Not only does she subordinately merit grace, but she is the channel of all graces. In the above passage of St. John’s Gospel, we read that Christ gives Himself to us through His mother, and wishes for us to return to Him through her. The great doctor of the Church, St. Alphonsus Ligouri, expresses the teaching of the Church succinctly in these few lines: 


Mary, then, having by the merit of her sorrows, and by sacrificing her Son, become the Mother of all the redeemed, it is right to believe that through her hands Divine graces, and the means to obtain eternal life, which are the fruits of the merits of Jesus Christ, are given to men.(4)

So also teaches Pope Leo XIII, who stated in his encyclical on the rosary, Octobri Mensi, that “absolutely nothing from this immense treasury of all the graces brought forth by the Lord…is imparted to us, by the will of God, except through Mary. Thus, just as no one can go to the supreme Father except through the Son, so, as a rule, no one can go to Christ except through the Mother”.(5) 

Such a teaching is inherently present in prayers like the Litany of Loreto and the Hail Mary, where we beseech Mary to pray for us now and at our death. These familiar prayers can oft be glossed over without dwelling on the great import in the words. But St. Louis de Montfort was so keenly aware of the importance of devotion to Mary that his great Marian treatise proposes slavery to her. Not the form of slavery which is conjured up in our minds when such a term is used, but rather a state whereby one gives himself to Mary in such a manner that she can direct all to God's glory. It is a slavery not of domination or cruelty but of love. Through such a consecration of self, one entrusts his life, activities and powers to Mary in order that she might direct them to the greater glory of God and the attainment of heaven. Indeed St. Louis-Marie declared that such consecration was the greatest means of obtaining and preserving Divine wisdom.

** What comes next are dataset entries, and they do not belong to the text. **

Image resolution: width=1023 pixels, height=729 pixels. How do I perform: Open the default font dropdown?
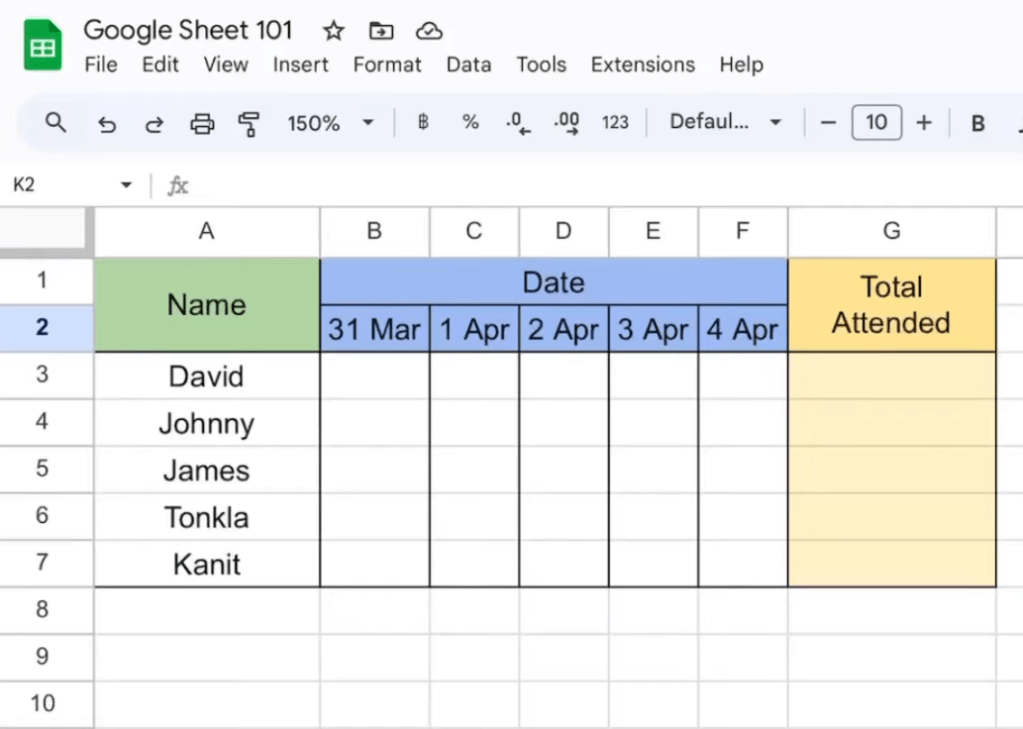click(725, 123)
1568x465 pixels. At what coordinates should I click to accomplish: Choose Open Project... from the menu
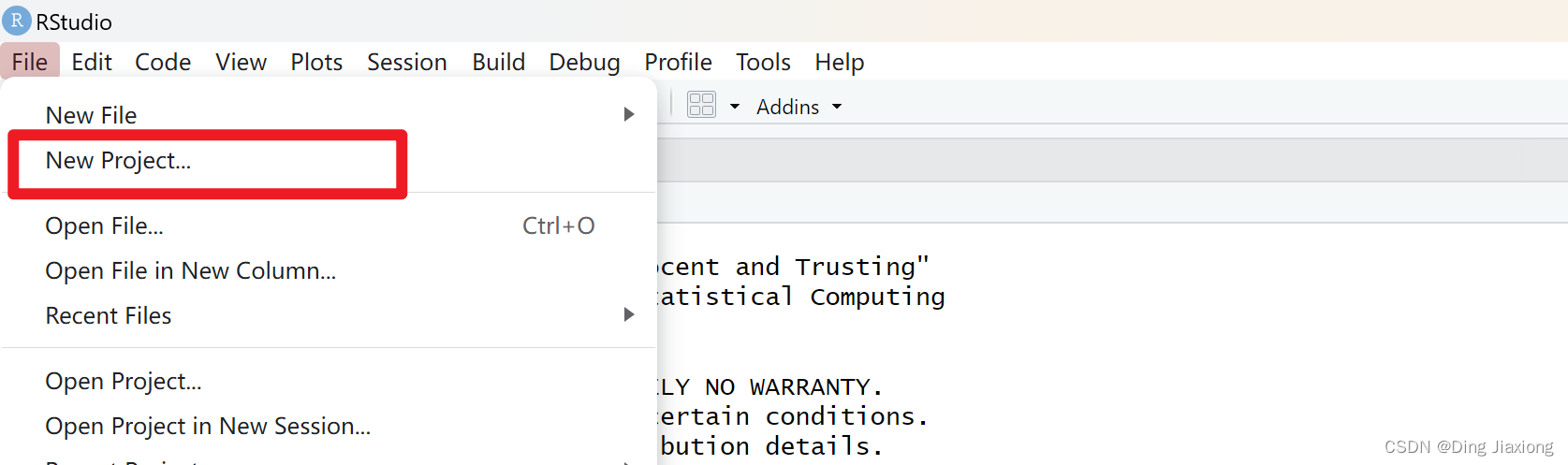click(x=123, y=382)
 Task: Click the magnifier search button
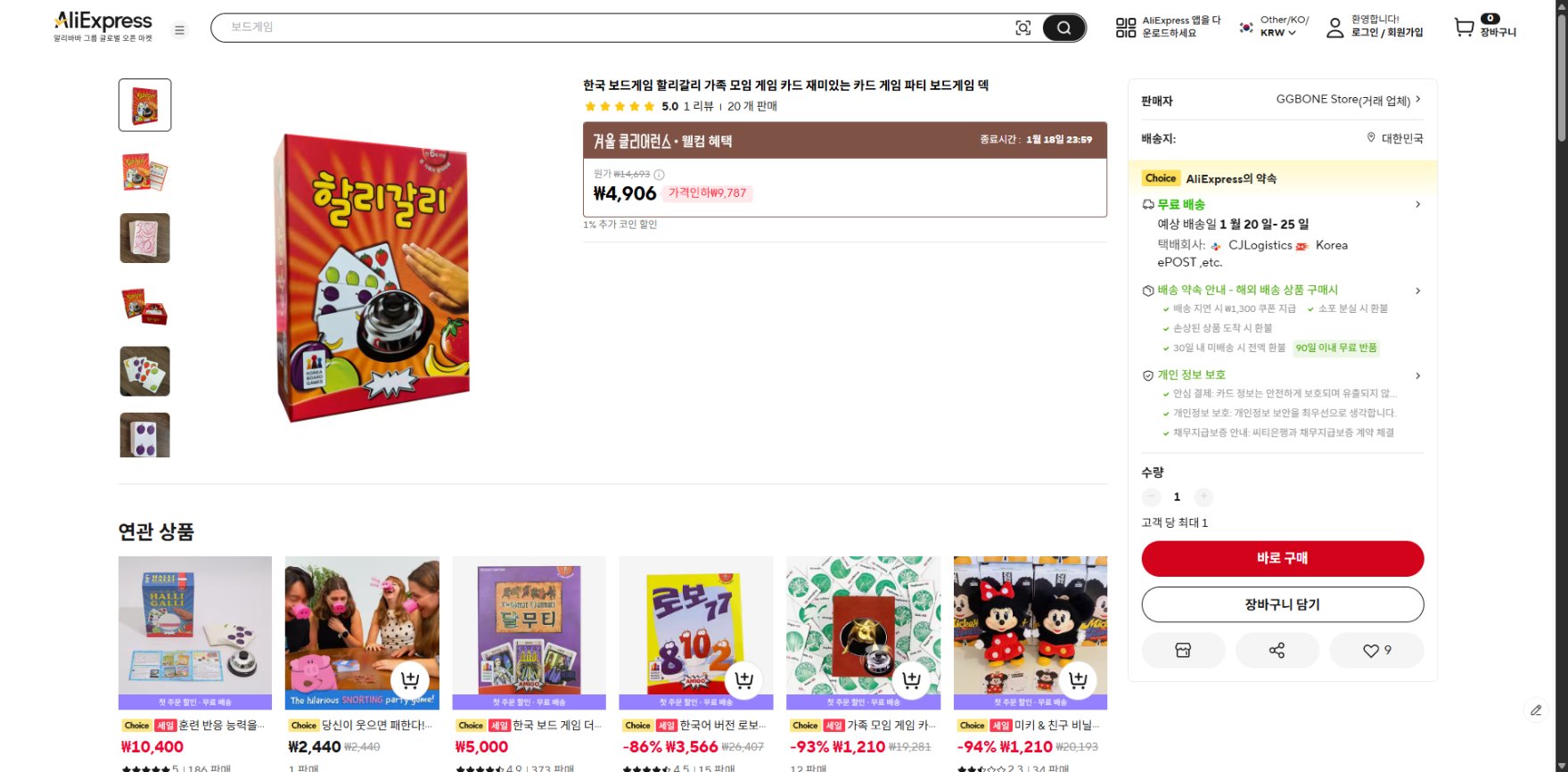click(1063, 28)
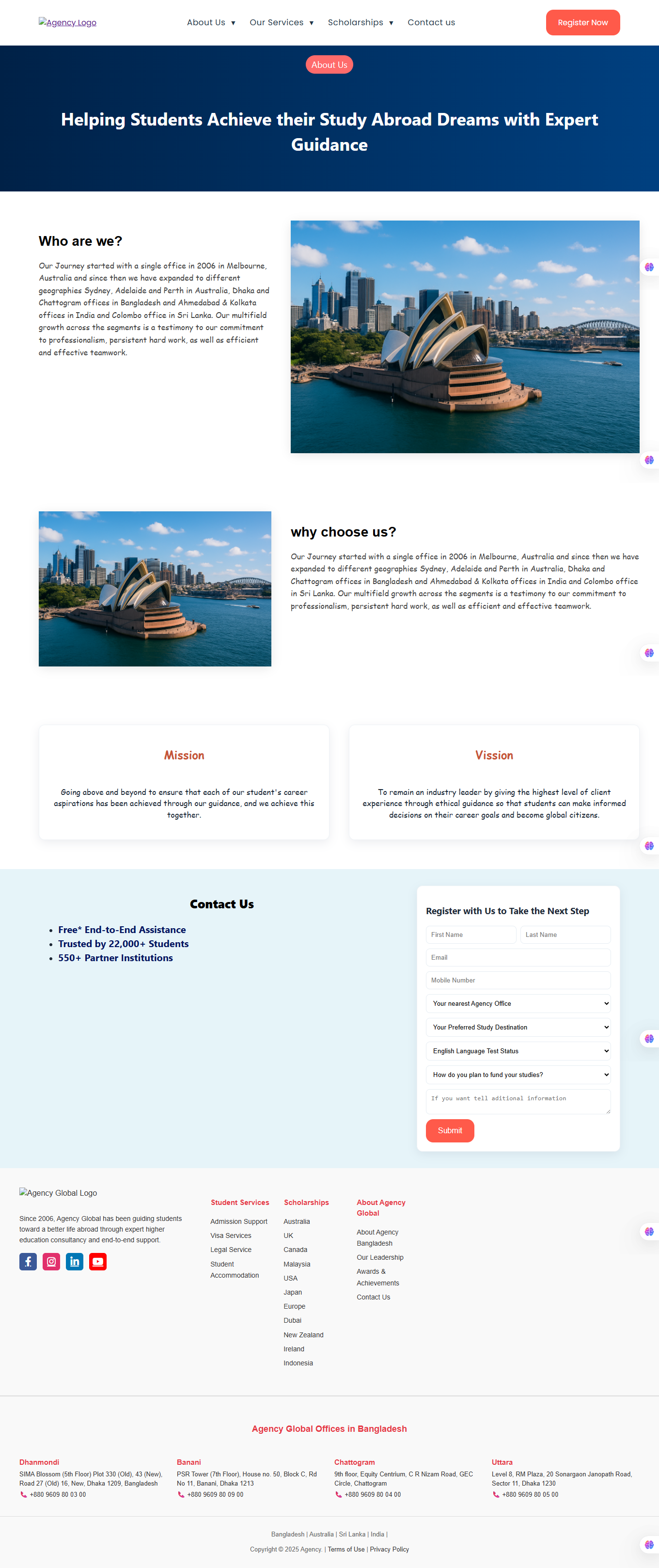
Task: Open Your Preferred Study Destination dropdown
Action: tap(518, 1027)
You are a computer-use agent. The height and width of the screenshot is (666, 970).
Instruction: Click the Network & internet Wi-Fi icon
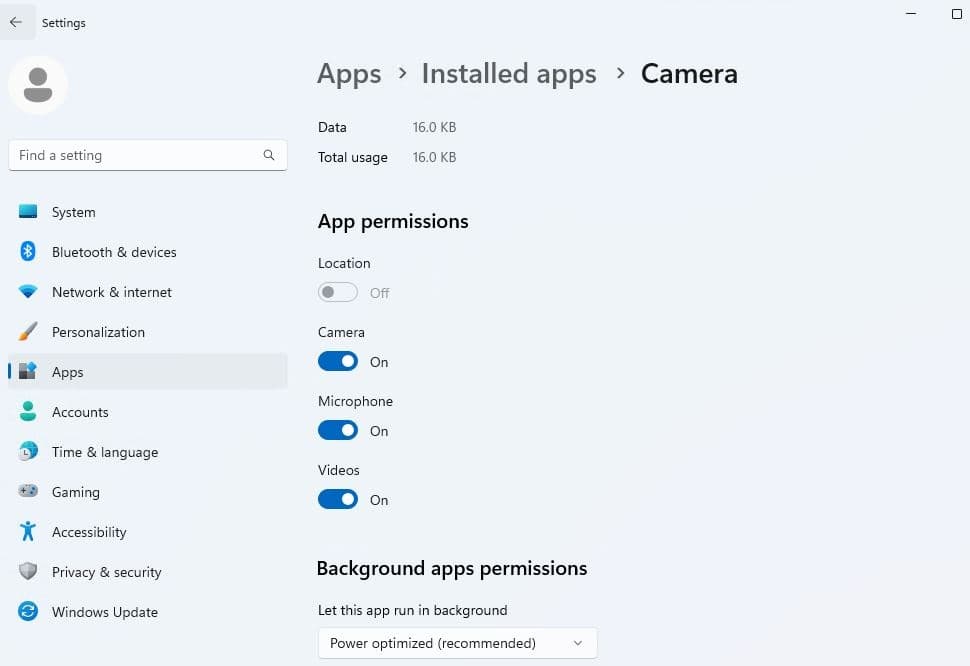pyautogui.click(x=28, y=292)
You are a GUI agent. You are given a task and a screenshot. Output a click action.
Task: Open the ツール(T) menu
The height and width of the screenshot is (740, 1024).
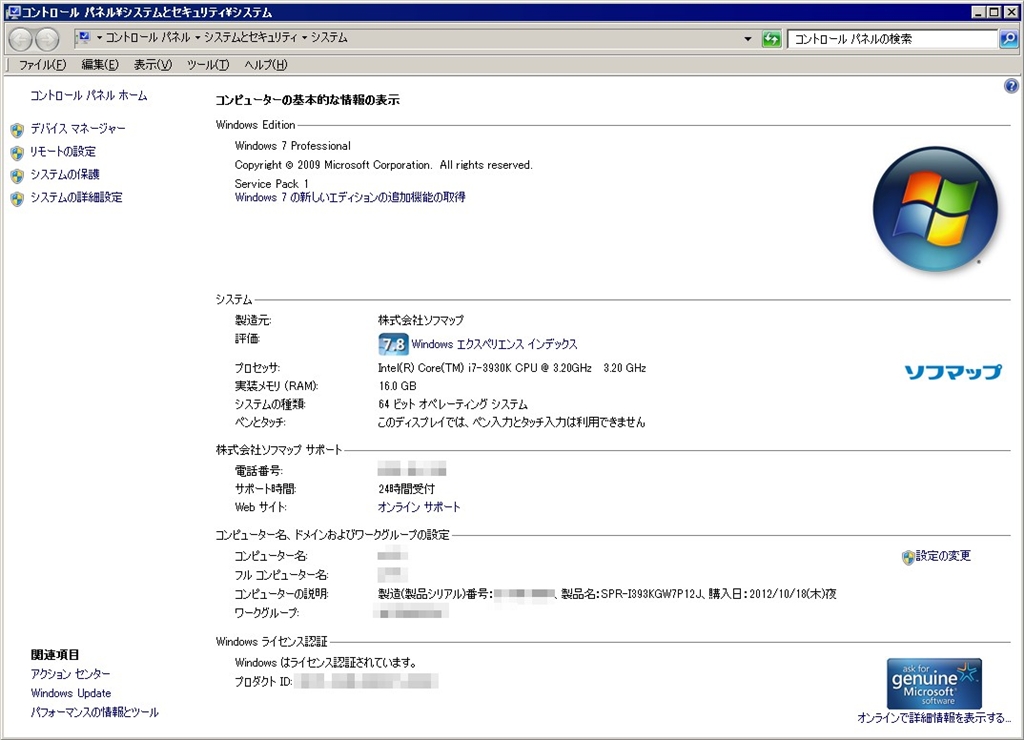coord(208,65)
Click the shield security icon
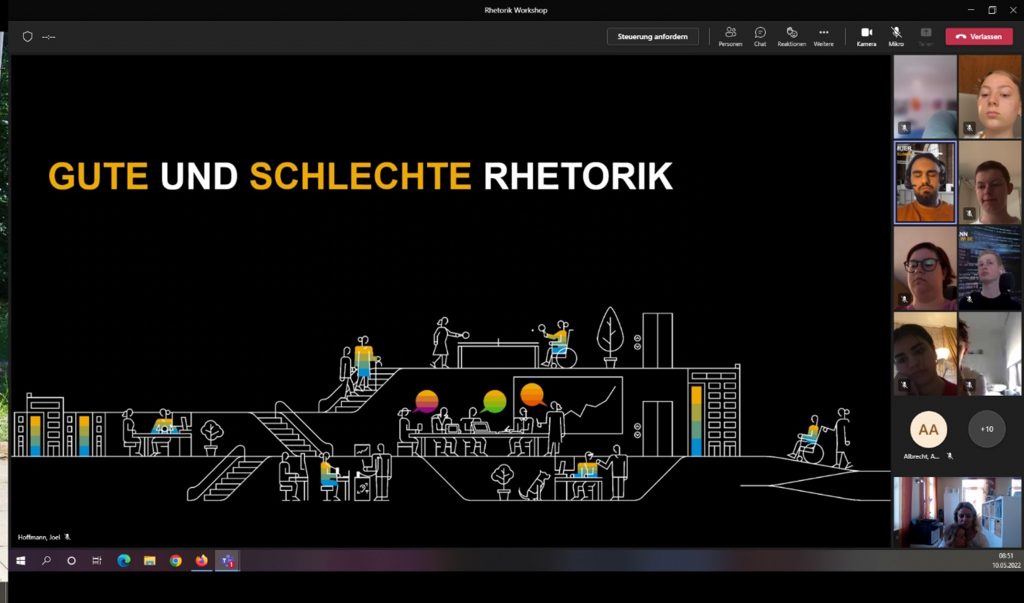The image size is (1024, 603). [27, 37]
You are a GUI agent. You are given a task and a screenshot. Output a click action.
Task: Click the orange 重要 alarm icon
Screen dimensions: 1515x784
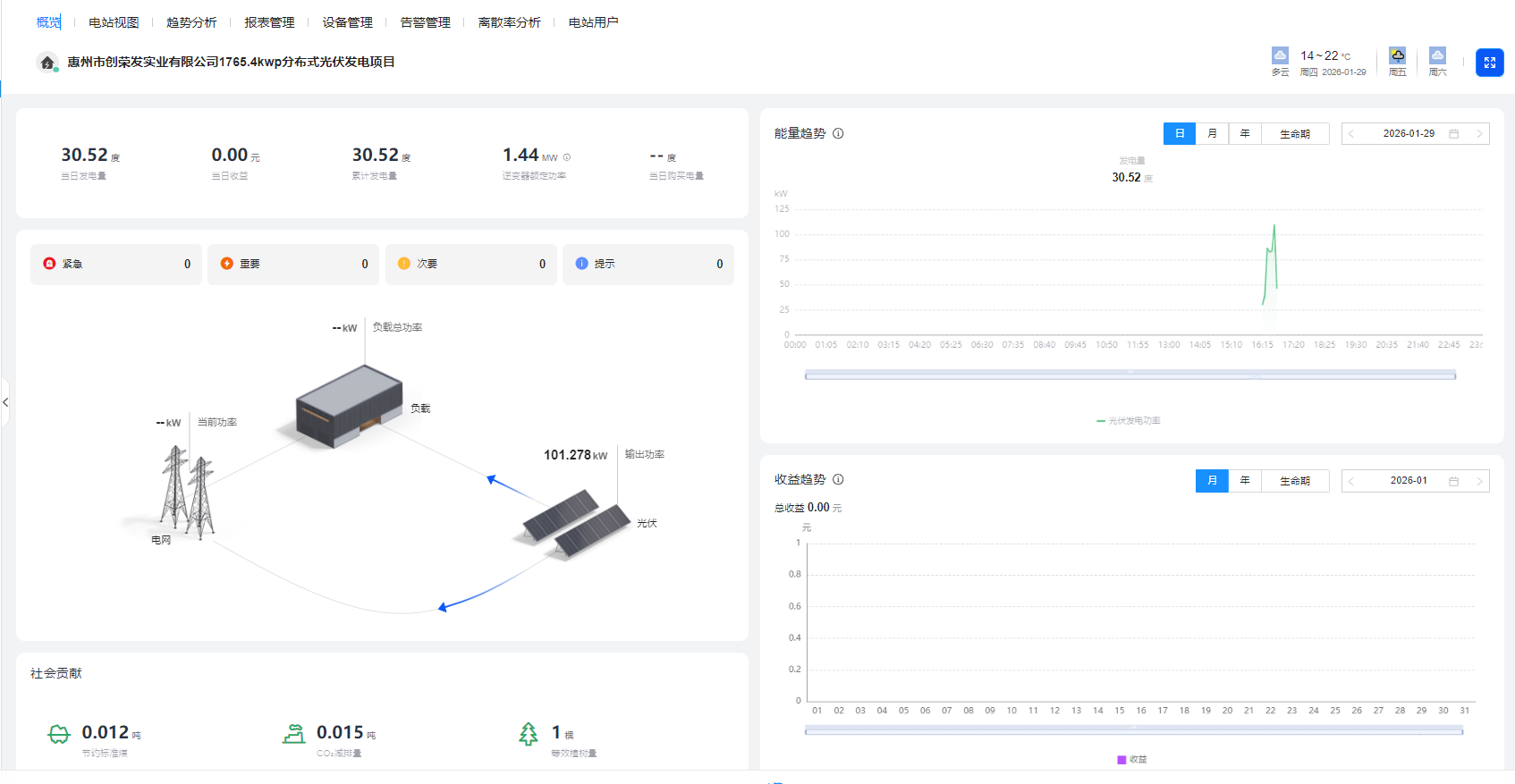[226, 264]
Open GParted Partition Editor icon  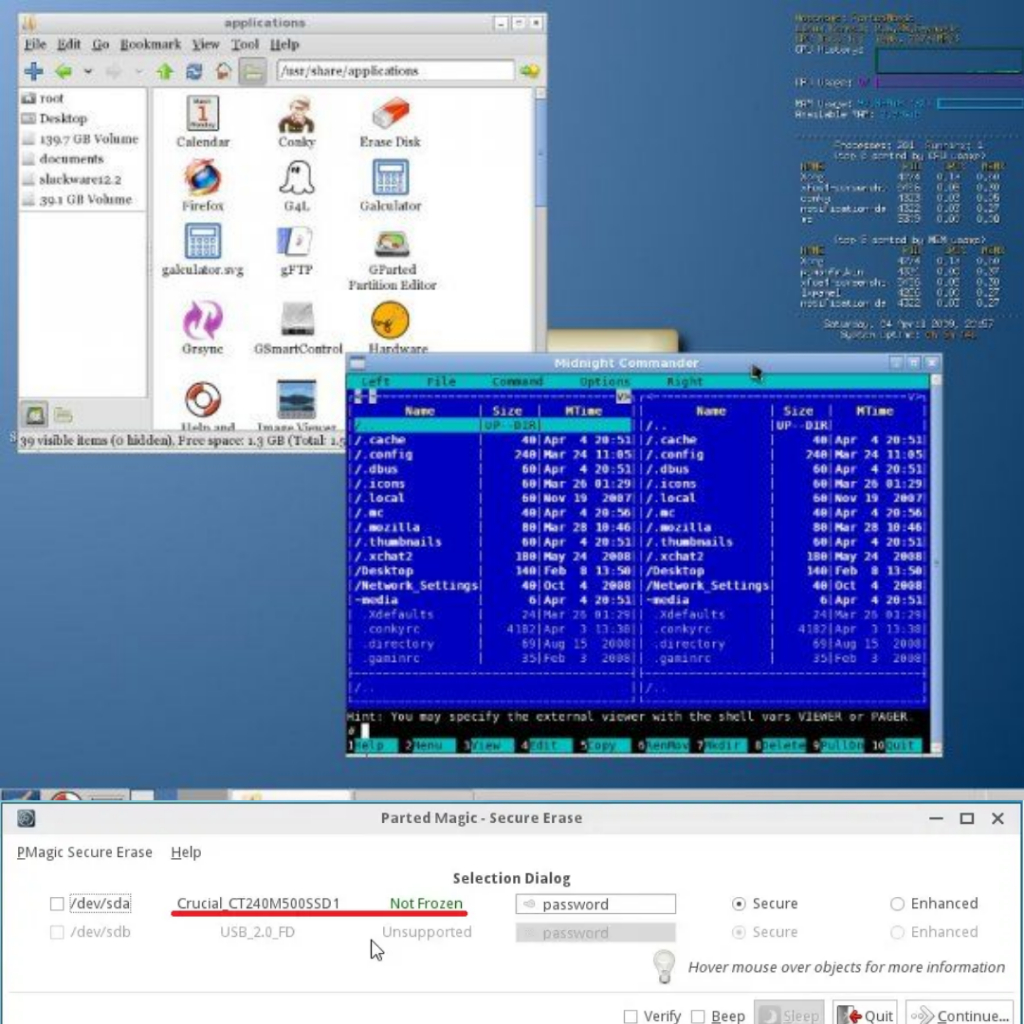click(391, 243)
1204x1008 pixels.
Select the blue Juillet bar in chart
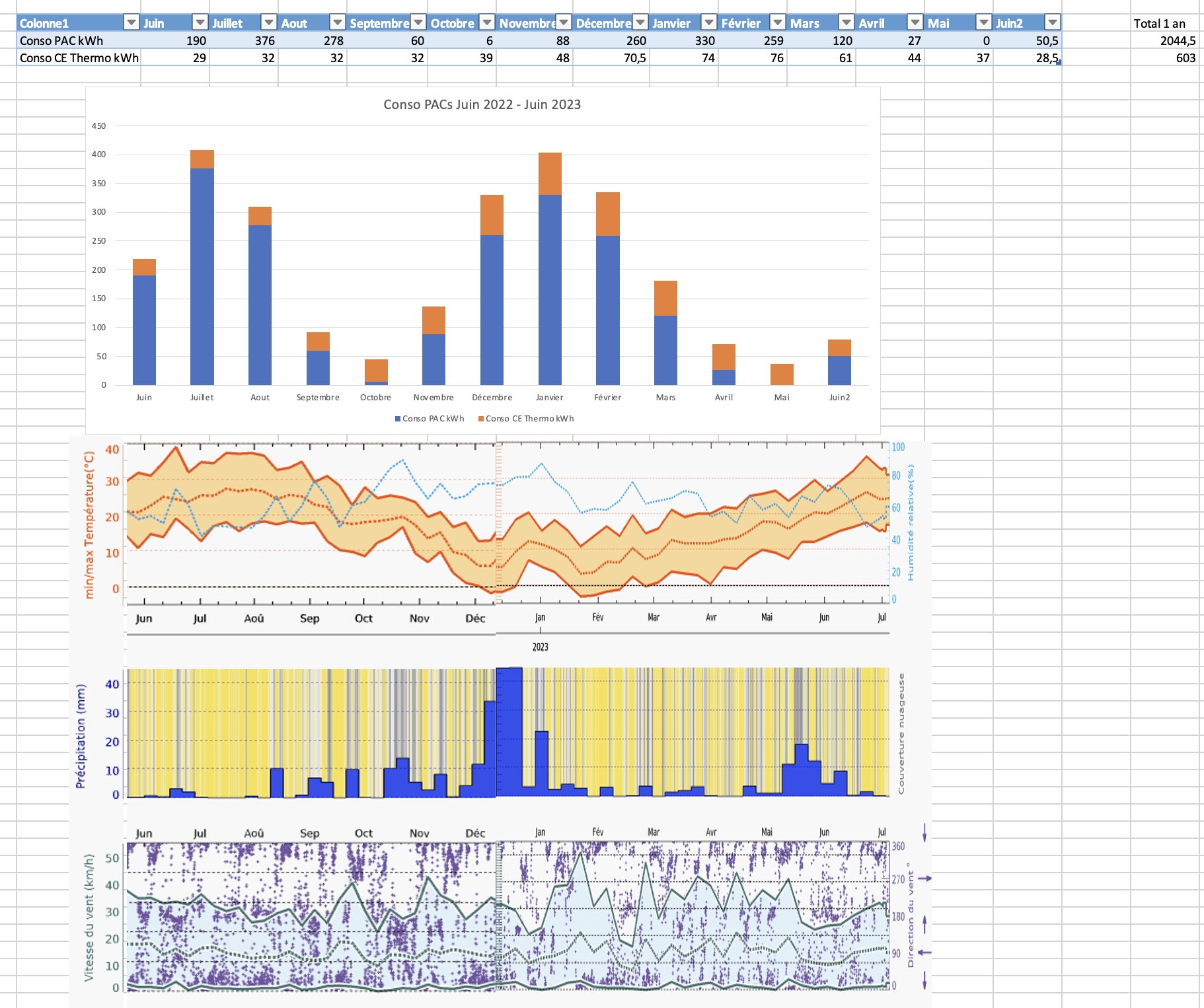coord(202,277)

    The role of Mary in the spiritual life is of utmost importance. Whilst some seek to ignore her, claiming that Marian devotion is idolatry, Catholic teaching clearly shows that she properly guides and directs the spiritual life, without diverting attention to herself. The spiritual life is the life of Christ, living in and through Him. But this cannot be done without living so as to do all things for and through Our Lady. Not content with giving of Himself, Christ gives us the precious gift of His mother, who is to be the mother of all and the Mediatrix of graces. To be able to faithfully follow Him, we thus need to draw close to her.



1: Pope John Paul II, Redemptoris Mater (1987), §39.

2: St. Louis-Marie de Montfort, True Devotion to the Blessed Virgin, (London, Burns, Oates & Washbourne, 1904), 51.

3: Pope Leo XIII, Jucunda Semper (1894), §8.

4: St. Alphonsus Liguori, The Glories of Mary, (London, Burns, Oates & Washbourne Ltd, 1868), 366.

5: Pope Leo XIII, Octobri Mensi (1891).